[[ Information given open ]]
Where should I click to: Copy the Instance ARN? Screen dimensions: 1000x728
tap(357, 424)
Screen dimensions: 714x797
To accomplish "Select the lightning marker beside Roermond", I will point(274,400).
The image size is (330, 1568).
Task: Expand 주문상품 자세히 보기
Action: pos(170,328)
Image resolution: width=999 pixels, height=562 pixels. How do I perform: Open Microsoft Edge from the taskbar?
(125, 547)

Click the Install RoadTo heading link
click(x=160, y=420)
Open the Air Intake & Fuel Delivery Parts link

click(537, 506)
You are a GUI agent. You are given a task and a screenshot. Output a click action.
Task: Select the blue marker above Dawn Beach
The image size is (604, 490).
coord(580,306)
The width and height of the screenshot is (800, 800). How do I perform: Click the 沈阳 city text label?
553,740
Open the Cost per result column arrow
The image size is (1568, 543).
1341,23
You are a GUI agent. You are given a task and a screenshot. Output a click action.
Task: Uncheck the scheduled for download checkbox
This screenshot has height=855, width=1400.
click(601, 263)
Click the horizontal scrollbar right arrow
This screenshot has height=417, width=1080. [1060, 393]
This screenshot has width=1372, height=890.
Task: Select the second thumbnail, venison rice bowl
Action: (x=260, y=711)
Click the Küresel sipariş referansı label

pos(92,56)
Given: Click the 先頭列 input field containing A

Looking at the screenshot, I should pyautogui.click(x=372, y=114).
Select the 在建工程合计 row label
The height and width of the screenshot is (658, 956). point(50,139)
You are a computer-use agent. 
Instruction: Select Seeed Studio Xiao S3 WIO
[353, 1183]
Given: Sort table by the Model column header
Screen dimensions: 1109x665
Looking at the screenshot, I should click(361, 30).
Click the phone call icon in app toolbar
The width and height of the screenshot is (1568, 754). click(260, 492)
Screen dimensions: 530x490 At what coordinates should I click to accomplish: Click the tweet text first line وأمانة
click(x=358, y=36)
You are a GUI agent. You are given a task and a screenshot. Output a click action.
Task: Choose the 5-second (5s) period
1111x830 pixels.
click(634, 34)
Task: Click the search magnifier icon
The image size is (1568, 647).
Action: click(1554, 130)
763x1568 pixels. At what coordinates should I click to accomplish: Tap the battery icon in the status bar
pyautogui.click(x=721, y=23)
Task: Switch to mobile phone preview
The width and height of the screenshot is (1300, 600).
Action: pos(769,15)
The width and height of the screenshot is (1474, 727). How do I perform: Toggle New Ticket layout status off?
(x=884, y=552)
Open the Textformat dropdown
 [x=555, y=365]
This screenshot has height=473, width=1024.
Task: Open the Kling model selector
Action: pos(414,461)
[[ Information given closed ]]
Activity: Write each entry out again. Do not change a word.

Written answer:
Where should I click to: Copy the Instance ARN? Screen dimensions: 1000x728
tap(357, 424)
Screen dimensions: 714x797
To accomplish "Select the lightning marker beside Roermond", I will point(274,400).
The image size is (330, 1568).
Task: Expand 주문상품 자세히 보기
Action: pos(170,328)
Image resolution: width=999 pixels, height=562 pixels. How do I perform: Open Microsoft Edge from the taskbar?
(125, 547)

Click the Install RoadTo heading link
click(x=160, y=420)
Open the Air Intake & Fuel Delivery Parts link

click(537, 506)
You are a GUI agent. You are given a task and a screenshot. Output a click action.
Task: Select the blue marker above Dawn Beach
The image size is (604, 490).
coord(580,306)
The width and height of the screenshot is (800, 800). How do I perform: Click the 沈阳 city text label?
553,740
Open the Cost per result column arrow
The image size is (1568, 543).
1341,23
You are a GUI agent. You are given a task and a screenshot. Output a click action.
Task: Uncheck the scheduled for download checkbox
This screenshot has height=855, width=1400.
click(601, 263)
Click the horizontal scrollbar right arrow
This screenshot has height=417, width=1080. [1060, 393]
This screenshot has width=1372, height=890.
Task: Select the second thumbnail, venison rice bowl
Action: (x=260, y=711)
Click the Küresel sipariş referansı label

pos(92,56)
Given: Click the 先頭列 input field containing A

Looking at the screenshot, I should pyautogui.click(x=372, y=114).
Select the 在建工程合计 row label
The height and width of the screenshot is (658, 956). point(50,139)
You are a computer-use agent. 
Instruction: Select Seeed Studio Xiao S3 WIO
[353, 1183]
Given: Sort table by the Model column header
Screen dimensions: 1109x665
Looking at the screenshot, I should click(361, 30).
Click the phone call icon in app toolbar
The width and height of the screenshot is (1568, 754). click(260, 492)
Screen dimensions: 530x490 At what coordinates should I click to accomplish: Click the tweet text first line وأمانة
click(x=358, y=36)
You are a GUI agent. You are given a task and a screenshot. Output a click action.
Task: Choose the 5-second (5s) period
1111x830 pixels.
click(634, 34)
Task: Click the search magnifier icon
The image size is (1568, 647).
Action: click(1554, 130)
763x1568 pixels. At what coordinates should I click to accomplish: Tap the battery icon in the status bar
pyautogui.click(x=721, y=23)
Task: Switch to mobile phone preview
The width and height of the screenshot is (1300, 600).
Action: pos(769,15)
The width and height of the screenshot is (1474, 727). How do I perform: Toggle New Ticket layout status off?
(x=884, y=552)
Open the Textformat dropdown
 [x=555, y=365]
This screenshot has height=473, width=1024.
Task: Open the Kling model selector
Action: pos(414,461)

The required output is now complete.